→ Your assignment
Reproduce, without any change, the span of lines from the opening of the records below to the line containing "Task: Toggle the 3D view", inclusive.

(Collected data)

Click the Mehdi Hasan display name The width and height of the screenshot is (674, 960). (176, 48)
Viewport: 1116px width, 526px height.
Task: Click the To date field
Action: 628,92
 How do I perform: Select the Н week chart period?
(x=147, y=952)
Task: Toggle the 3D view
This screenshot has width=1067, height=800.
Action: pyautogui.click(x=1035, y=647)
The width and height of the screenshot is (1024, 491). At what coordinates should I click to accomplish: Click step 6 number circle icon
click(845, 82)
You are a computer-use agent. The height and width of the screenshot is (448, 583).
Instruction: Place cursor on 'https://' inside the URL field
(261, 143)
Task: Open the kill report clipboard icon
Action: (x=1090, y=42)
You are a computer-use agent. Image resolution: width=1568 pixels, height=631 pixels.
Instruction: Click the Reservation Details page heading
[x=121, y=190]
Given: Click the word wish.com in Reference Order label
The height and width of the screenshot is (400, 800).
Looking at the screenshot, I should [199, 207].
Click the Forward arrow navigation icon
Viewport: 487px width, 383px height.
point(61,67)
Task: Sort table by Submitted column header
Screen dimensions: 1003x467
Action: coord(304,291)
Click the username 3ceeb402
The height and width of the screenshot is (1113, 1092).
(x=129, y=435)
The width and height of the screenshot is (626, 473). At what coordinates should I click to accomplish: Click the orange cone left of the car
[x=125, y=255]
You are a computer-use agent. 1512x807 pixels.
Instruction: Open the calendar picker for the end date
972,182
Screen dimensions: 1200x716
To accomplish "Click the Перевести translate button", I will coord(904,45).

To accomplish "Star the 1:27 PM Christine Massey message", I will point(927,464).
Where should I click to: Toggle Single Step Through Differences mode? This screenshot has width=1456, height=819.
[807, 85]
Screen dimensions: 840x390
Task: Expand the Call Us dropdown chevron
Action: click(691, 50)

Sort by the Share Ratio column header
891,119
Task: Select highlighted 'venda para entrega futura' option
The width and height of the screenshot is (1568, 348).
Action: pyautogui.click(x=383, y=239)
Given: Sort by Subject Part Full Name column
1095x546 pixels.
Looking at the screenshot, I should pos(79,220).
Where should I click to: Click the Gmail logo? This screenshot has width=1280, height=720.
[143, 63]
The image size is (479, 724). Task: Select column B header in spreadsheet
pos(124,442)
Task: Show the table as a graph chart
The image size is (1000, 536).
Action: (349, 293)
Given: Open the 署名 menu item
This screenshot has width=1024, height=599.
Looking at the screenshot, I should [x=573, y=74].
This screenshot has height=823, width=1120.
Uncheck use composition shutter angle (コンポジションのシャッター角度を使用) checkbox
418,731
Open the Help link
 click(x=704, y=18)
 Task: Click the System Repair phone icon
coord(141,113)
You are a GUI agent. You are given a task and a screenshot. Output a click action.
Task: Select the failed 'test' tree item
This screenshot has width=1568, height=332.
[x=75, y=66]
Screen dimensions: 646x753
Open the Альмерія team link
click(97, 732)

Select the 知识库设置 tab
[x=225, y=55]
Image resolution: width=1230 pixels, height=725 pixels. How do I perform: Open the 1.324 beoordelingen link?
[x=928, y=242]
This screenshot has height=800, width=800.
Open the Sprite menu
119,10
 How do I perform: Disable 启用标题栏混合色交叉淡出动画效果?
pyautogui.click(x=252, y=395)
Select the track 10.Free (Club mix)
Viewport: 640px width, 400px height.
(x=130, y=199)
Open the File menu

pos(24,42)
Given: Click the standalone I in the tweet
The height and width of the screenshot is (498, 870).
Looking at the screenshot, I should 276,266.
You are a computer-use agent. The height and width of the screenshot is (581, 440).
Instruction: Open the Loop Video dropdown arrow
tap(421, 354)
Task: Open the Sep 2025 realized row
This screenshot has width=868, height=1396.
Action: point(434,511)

→ Exercise solution
Click the Mehdi Hasan display name The width and height of the screenshot is (674, 960). (176, 48)
Viewport: 1116px width, 526px height.
Task: Click the To date field
Action: 628,92
 How do I perform: Select the Н week chart period?
(x=147, y=952)
Task: Toggle the 3D view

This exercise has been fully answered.